Barry Ritholz wonders today about the spike in his blog's traffic yesterday as markets around the world were losing value. I admit that I contributed to his site's traffic as I used these three posts to explain to my undergraduate finance theory students how to try to make sense of large market movements. We are passed the lectures on bubbles, noise trading, and herd behavior, and so we spent only a little time assessing what occurred.

In the first of these linked posts, Barry contrasts the explanation based on China's 8.8% drop with other events that also occurred yesterday, including news stories related to subprime lending and the weakness in the Advanced Durable Goods report. I don't buy any explanation based on China--its stock market is too small, the effect on other Asian markets was not particularly large, and weakness in the Chinese economy would indicate that we are likely to be able to run our trade deficit with China at lower cost. That shouldn't be bad news. I don't know enough about the subprime lending issues to know how important they were--I think it's a fairly marginal part of the real housing sector, so I'm skeptical there as well.

That would leave us with the weakness in durable goods. If this is to be the explanation, then it is interesting that it generated a downward movement. Typically, when there is unexpected strength in the other major monthly economic releases like GDP and Employment, the market does poorly. The rationale is that unexpected strength in the economy will make the odds of a Fed increase in short term interest rates more likely.
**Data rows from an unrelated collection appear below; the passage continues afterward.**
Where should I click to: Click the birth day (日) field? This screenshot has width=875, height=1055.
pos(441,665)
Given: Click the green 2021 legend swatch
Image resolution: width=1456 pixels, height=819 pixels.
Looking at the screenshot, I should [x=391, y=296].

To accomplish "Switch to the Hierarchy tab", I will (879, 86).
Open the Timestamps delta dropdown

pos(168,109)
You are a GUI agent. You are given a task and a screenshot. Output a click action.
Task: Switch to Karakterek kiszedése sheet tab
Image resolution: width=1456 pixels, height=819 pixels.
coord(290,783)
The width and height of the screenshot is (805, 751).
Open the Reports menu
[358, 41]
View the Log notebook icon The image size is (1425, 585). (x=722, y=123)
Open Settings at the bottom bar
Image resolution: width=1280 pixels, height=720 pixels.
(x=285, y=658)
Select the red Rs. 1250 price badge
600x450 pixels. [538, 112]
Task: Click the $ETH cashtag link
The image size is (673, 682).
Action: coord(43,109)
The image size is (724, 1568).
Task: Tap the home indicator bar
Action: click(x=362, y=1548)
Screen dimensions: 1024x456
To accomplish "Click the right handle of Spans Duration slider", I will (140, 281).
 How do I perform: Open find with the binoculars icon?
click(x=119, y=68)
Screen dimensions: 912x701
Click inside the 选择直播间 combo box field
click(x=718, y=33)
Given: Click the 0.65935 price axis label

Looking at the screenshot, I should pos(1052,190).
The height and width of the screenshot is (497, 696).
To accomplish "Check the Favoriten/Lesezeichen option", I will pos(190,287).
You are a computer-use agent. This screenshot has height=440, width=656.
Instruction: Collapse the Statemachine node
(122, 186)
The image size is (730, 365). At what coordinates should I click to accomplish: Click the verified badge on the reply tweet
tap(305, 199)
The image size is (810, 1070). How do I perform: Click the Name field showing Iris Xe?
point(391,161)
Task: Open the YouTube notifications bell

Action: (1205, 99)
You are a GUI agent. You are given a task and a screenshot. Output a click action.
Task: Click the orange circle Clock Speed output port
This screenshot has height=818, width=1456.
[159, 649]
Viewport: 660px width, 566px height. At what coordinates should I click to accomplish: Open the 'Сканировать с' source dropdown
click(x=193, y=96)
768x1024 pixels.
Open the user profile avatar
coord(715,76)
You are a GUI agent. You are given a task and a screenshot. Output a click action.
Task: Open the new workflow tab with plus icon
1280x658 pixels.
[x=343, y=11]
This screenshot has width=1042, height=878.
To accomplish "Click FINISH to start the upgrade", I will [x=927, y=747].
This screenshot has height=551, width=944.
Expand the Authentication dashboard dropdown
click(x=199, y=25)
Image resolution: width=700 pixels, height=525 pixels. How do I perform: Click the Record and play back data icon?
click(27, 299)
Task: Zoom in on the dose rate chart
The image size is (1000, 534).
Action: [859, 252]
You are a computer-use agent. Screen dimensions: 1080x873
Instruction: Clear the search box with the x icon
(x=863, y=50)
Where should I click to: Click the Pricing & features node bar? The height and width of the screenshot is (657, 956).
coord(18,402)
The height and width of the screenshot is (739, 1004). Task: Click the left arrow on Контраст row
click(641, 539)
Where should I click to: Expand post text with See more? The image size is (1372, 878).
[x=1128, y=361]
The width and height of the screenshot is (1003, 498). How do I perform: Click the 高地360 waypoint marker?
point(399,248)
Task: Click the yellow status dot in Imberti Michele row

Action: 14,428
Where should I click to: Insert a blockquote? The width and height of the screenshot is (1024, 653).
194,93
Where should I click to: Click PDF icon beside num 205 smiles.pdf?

That increase, in turn, depresses stock market values. The same process, probably to a milder extent, should operate in reverse for unexpected weakness in the macroeconomy.

So this durable goods report was unexpected weakness--why didn't the market hold steady or even go up? According to this view, the answer would have to be that, unlike GDP and Employment, the Durable Goods report also tells us directly about economy-wide investment and thus future business growth. So weakness there could be greeted not just with the lower inflationary expectations but lower profit expectations as well. Plausible--a good event study to do for an undergraduate finance major, perhaps.

My preferred explanation is that we have plenty of investors, both individual and institutional, who treat stock markets like a speculative exercise. There is noise trading and herd behavior aplenty, and so a drop of over 3% in the U.S., and larger drops in more thinly traded markets, shouldn't be all that surprising. I didn't even check my portfolios yesterday.

Via the Opinionator, here are some anecdotes from Daniel Gross about the way some professional investors in China viewed the events:

Special World is Flat bonus anecdote. Note the way Chinese analysts have quickly assimilated the technique, developed over several decades by U.S. analysts, of using fatuous cliches to explain baffling market activity.

''The most important reason for today's decline was pressure for profit-taking,'' said Peng Yunliang, a senior analyst at Shanghai Securities.

''People viewed 3,000 as a psychological benchmark. It's understandable they might want to pull back after the market hit that peak,'' Peng added.

It truly is a global capital market.

My quick read of the just released January employment report is that the main indicators were partly up and partly down. We saw some improvement in payroll jobs (+111,000) with unemployment rates holding steady around 4.6 percent and hours and average weekly earnings slightly down.

January is the month in which the BLS revises its jobs numbers to better match the sample's underlying population drawn from unemployment insurance records. The result in this case is that there were an additional 933,000 payroll jobs at the end of December 2006 than previously estimated. (See the discussion regarding "Table B" in the report.) So combined with the 111,000 net new jobs in January, I expect that most of the news coverage will focus on these "additional 1 million jobs." You are likely to hear the phrase "8.2 million new jobs since August 2003" quite a lot, based on an update to these talking points.

UPDATE: My mistake--the 7.4 million new jobs in the talking points noted above already had the adjustments had already been factored in. Very smart folks.